Avec feu Professeur Alpha Sow, il mena le même type de combat pour garder l’UFD en vain. C’est en désespoir de cause qu’il avait lancé l’UFDG.

Comme on le voit, le parcours politique du nouveau Premier ministre est une succession d’affrontements et de confrontations. À la vérité, il faut cependant reconnaître que depuis son retour du second exil, le drame du siège de l’UFDG où il a tenté une risquée expédition vouée à l’échec de de récupération de l’UFDG, Bah Oury a entamé un processus de maturité et de sagesse. C’est dans cette croissance qu’intervint le coup d’état du 05 septembre 2021. Et depuis, Bah Oury n’a cessé de mettre sa sagesse et sa maturité à la cause et au service du CNRD et du Général Mamadi Doumbouya, seuls système et Président Guinéens finalement épargnés par l’opposant de toujours. Réalisme oblige, après toute une jeunesse de lutte et d’opposition très rarement fructueuse, il a estimé que le temps de soi, avec le CNRD était venu.

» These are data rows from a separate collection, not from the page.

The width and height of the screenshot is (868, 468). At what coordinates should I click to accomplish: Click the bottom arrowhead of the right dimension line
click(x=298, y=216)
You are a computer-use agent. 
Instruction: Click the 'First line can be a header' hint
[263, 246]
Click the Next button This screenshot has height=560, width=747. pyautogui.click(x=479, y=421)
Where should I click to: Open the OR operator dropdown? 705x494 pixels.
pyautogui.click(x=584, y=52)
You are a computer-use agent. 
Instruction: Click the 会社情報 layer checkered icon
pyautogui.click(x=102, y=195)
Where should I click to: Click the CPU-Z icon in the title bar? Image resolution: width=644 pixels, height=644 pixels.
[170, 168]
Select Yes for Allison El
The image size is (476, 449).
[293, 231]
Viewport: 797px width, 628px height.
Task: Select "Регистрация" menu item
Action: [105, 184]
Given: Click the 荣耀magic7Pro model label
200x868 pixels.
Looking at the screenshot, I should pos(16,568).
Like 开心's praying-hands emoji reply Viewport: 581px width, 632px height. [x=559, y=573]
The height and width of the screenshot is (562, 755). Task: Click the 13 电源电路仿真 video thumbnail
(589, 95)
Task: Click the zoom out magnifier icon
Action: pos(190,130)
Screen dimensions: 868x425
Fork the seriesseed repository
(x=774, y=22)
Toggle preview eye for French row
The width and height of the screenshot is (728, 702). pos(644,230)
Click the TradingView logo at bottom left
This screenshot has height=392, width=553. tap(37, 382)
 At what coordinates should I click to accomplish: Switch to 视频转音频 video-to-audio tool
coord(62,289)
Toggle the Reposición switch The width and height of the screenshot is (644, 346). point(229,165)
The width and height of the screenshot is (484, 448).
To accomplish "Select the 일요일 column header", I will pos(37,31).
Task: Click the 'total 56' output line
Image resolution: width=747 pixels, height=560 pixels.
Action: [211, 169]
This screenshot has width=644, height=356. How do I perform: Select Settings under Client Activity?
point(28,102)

Reconnaissance et récompense du CNRD, pourrait-on dire pour qualifier cet avènement du Doyen de l’opposition Guinéenne Bah Oury.

Reste au nouveau Chef du Gouvernement Guinéen à s’émanciper et à s’affranchir de certaines contingences et trafics d’influences pour s’affirmer et laisser une certaine empreinte dans l’histoire de la Guinée.